Stored entries
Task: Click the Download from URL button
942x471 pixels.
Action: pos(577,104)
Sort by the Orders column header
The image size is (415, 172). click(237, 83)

- [Exercise brief]: Count the lines above that contain the word "Task". Reply with the number alone.

- [Complete output]: 1